That was then, this is now – how Democrats treated GHWB’s speech to schoolkids

Unless you’ve been hiding under a rock the last week or so, you’ve seen and maybe even commented about the controversy surrounding President Obama’s speech to schoolchildren, which he has either already given this morning at Wakefield High School in Arlington, VA or will give sometime today (I don’t know the exact schedule of events).

I don’t really have an issue with him giving a speech to schoolkids – provided there is no line in it about how the kids can “help the President” with his agenda (thankfully, there isn’t), and provided it’s pretty innocuous (it is). In fact, it appears as though there is a tradition of sorts surrounding Presidents giving “pep talk”-type speeches to public school students at least once during their respective administrations, and usually in the fall.

What’s interesting to me about all this is the hypocrisy angle. Byron York has a detailed look at how the left treated George H.W. Bush’s speech to school kids in October 1991. They didn’t kick up much of a fuss before the speech, but they sure as heck did after it – even launching a GAO investigation as to whether or not it was appropriate:

Democrats, then the majority party in Congress, not only denounced Bush’s speech — they also ordered the General Accounting Office to investigate its production and later summoned top Bush administration officials to Capitol Hill for an extensive hearing on the issue.

Unlike the Obama speech, in 1991 most of the controversy came after, not before, the president’s school appearance.

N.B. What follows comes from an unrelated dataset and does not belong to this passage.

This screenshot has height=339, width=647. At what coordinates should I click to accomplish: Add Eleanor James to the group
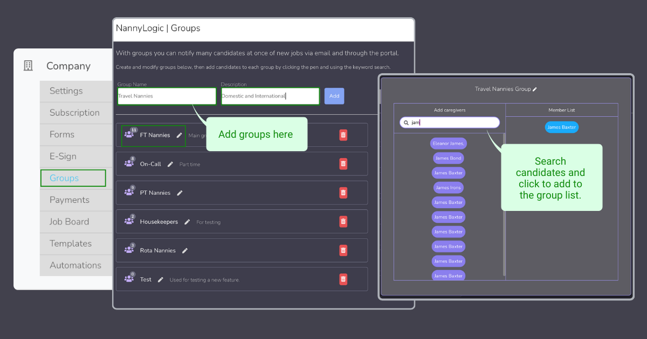[x=449, y=144]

The day after Bush spoke, the Washington Post published a front-page story suggesting the speech was carefully staged for the president’s political benefit. “The White House turned a Northwest Washington junior high classroom into a television studio and its students into props,” the Post reported.

With the Post article in hand, Democrats pounced. “The Department of Education should not be producing paid political advertising for the president, it should be helping us to produce smarter students,” said Richard Gephardt, then the House Majority Leader. “And the president should be doing more about education than saying, ‘Lights, camera, action.'”

[…]

Lost in all the denouncing and investigating was the fact that Bush’s speech itself, like Obama’s today, was entirely unremarkable. “Block out the kids who think it’s not cool to be smart,” the president told students. “If someone goofs off today, are they cool? Are they still cool years from now, when they’re stuck in a dead end job. Don’t let peer pressure stand between you and your dreams.

Not only that, but lost in all of this is how conservatives are being treated as “nuts” by the MSM for being concerned about what the context of Obama’s speech was going to be (the speech transcript was finally released over the weekend), whereas the MSM obviously played an active role in perpetuating the liberal myth that GHWB’s speech was nothing more than “political propaganda.”

Mainstream media hypocrisy? Check. Congressional Democrat hypocrisy? Another check.

Same crap, different day.

GayPatriot asks a good question here in wondering whether or not the speech would have been overtly political in nature had conservatives not made such a fuss about it. My guess is that it probably would not have been, and I say that as someone who takes second place to no one in calling out this administration’s shameless political opportunism time and time again.

Let’s save our energy for the bigger battles we will continue to wage against this administration on a number of issues including the war on terror, cap and trade, the free market, ObamaCare, union favoritism, the rights of the unborn, etc. Compared to those things, his speech to school kids is small potatoes, IMO.

Comments are closed.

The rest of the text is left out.